## Text block
○ ○ ○ ○

Giter Club home page Giter Club logo

openshift-router-monitoring's Introduction

Openshift 3.11 Prometheus + Grafana Router Monitoring

Openshift Router (HAProxy) Monitoring using Prometheus and Grafana

Pre-req

Iptables

Make sure port 1936 is open on every infra node. You need to allow access to this port using the following command:

iptables -A OS_FIREWALL_ALLOW -p tcp -m state --state NEW -m tcp --dport 1936 -j ACCEPT

This is not permanent. You will lose this rule whenever infra node is restarted

Router Configuration

Deployment Configuration

Set your router vars as following:

  • STATS_PORT = 1936
  • ROUTER_METRICS_TYPE = haproxy

Change username and password for metrics:

oc set env dc/router STATS_USERNAME=myuser STATS_PASSWORD=mypass -n default

You can check if everything is right running:

oc -n default get dc router --export -o yaml

Output:

apiVersion: apps.openshift.io/v1
kind: DeploymentConfig
metadata:
  labels:
    router: router
  name: router
spec:
  replicas: 3
  selector:
    router: router
  strategy:
    activeDeadlineSeconds: 21600
    resources: {}
    rollingParams:
      intervalSeconds: 1
      maxSurge: 0
      maxUnavailable: 25%
      timeoutSeconds: 600
      updatePeriodSeconds: 1
    type: Rolling
  template:
    metadata:
      labels:
        router: router
    spec:
      containers:
      - env:
        - name: DEFAULT_CERTIFICATE_DIR
          value: /etc/pki/tls/private
        - name: DEFAULT_CERTIFICATE_PATH
          value: /etc/pki/tls/private/tls.crt
        - name: ROUTER_CIPHERS
        - name: ROUTER_EXTERNAL_HOST_HOSTNAME
        - name: ROUTER_EXTERNAL_HOST_HTTPS_VSERVER
        - name: ROUTER_EXTERNAL_HOST_HTTP_VSERVER
        - name: ROUTER_EXTERNAL_HOST_INSECURE
          value: "false"
        - name: ROUTER_EXTERNAL_HOST_INTERNAL_ADDRESS
        - name: ROUTER_EXTERNAL_HOST_PARTITION_PATH
        - name: ROUTER_EXTERNAL_HOST_PASSWORD
        - name: ROUTER_EXTERNAL_HOST_PRIVKEY
          value: /etc/secret-volume/router.pem
        - name: ROUTER_EXTERNAL_HOST_USERNAME
        - name: ROUTER_EXTERNAL_HOST_VXLAN_GW_CIDR
        - name: ROUTER_LISTEN_ADDR
          value: 0.0.0.0:1936
        - name: ROUTER_METRICS_TLS_CERT_FILE
          value: /etc/pki/tls/metrics/tls.crt
        - name: ROUTER_METRICS_TLS_KEY_FILE
          value: /etc/pki/tls/metrics/tls.key
        - name: ROUTER_SERVICE_HTTPS_PORT
          value: "443"
        - name: ROUTER_SERVICE_HTTP_PORT
          value: "80"
        - name: ROUTER_SERVICE_NAME
          value: router
        - name: ROUTER_SERVICE_NAMESPACE
          value: default
        - name: ROUTER_SUBDOMAIN
        - name: ROUTER_THREADS
          value: "0"
        - name: STATS_PASSWORD
          value: yourpass
        - name: STATS_PORT
          value: "1936"
        - name: STATS_USERNAME
          value: youruser
        - name: EXTENDED_VALIDATION
          value: "true"

○ ○ ○ ○

## Provided data
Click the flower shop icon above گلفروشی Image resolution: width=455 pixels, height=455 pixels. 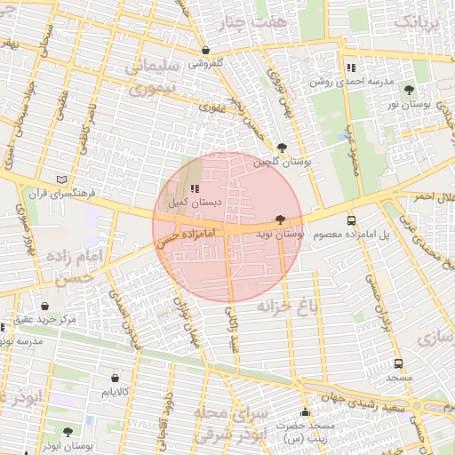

○ ○ ○ ○

## Written problem A
In the router monitoring guide, list every key that appears under rollingParams in the DeploymentConfig output.
## Written problem B
Write the next part of the router monitoring guide, starting right after its final line.

## Expected answer A
intervalSeconds, maxSurge, maxUnavailable, timeoutSeconds, updatePeriodSeconds

## Expected answer B
        - name: ROUTER_METRICS_TYPE
          value: haproxy
        image: registry.redhat.io/openshift3/ose-haproxy-router:v3.11
        imagePullPolicy: IfNotPresent
        livenessProbe:
          failureThreshold: 3
          httpGet:
            host: localhost
            path: /healthz
            port: 1936
            scheme: HTTP
          initialDelaySeconds: 10
          periodSeconds: 10
          successThreshold: 1
          timeoutSeconds: 1
        name: router
        ports:
        - containerPort: 80
          hostPort: 80
          protocol: TCP
        - containerPort: 443
          hostPort: 443
          protocol: TCP
        - containerPort: 1936
          hostPort: 1936
          name: stats
          protocol: TCP
        readinessProbe:
          failureThreshold: 3
          httpGet:
            host: localhost
            path: healthz/ready
            port: 1936
            scheme: HTTP
          initialDelaySeconds: 10
          periodSeconds: 10
          successThreshold: 1
          timeoutSeconds: 1
        resources:
          requests:
            cpu: "2"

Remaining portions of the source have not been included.